Segment Start: Records for the exercise

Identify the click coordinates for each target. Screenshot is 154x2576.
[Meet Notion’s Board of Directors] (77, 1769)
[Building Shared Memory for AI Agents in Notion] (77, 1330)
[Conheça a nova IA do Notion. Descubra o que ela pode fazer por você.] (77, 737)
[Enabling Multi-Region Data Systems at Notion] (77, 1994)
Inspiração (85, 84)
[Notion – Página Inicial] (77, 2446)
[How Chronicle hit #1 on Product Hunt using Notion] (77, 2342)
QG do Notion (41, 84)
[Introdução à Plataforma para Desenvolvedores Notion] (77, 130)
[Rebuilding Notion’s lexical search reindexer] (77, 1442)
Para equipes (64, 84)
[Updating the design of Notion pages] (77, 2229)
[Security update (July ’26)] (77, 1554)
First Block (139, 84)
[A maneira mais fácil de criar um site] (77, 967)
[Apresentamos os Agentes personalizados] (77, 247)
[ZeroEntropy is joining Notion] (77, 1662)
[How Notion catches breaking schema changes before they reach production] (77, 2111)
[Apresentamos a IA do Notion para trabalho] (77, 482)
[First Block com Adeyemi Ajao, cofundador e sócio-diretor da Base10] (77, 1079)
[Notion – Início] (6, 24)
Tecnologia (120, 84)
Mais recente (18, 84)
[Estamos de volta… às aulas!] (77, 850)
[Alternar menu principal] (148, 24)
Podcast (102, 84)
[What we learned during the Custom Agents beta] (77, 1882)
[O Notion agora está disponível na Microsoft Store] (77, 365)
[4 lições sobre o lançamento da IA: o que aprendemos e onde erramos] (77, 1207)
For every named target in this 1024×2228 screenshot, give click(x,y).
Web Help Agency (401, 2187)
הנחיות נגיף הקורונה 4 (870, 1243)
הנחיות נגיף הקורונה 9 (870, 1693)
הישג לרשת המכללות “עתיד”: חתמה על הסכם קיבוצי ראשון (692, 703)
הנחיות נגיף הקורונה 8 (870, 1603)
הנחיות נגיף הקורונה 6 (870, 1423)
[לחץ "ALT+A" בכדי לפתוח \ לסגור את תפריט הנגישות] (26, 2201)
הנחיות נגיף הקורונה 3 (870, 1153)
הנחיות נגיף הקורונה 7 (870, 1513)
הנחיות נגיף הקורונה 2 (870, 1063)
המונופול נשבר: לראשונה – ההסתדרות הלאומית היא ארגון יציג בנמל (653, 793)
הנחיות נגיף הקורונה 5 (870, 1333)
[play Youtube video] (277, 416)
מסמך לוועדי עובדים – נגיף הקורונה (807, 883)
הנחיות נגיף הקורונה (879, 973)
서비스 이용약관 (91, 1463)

Segment End: Records for the exercise

### Exercise:
A single figure must be given: how many lines of the records above include the string "Apresentamos".

### Answer space:
2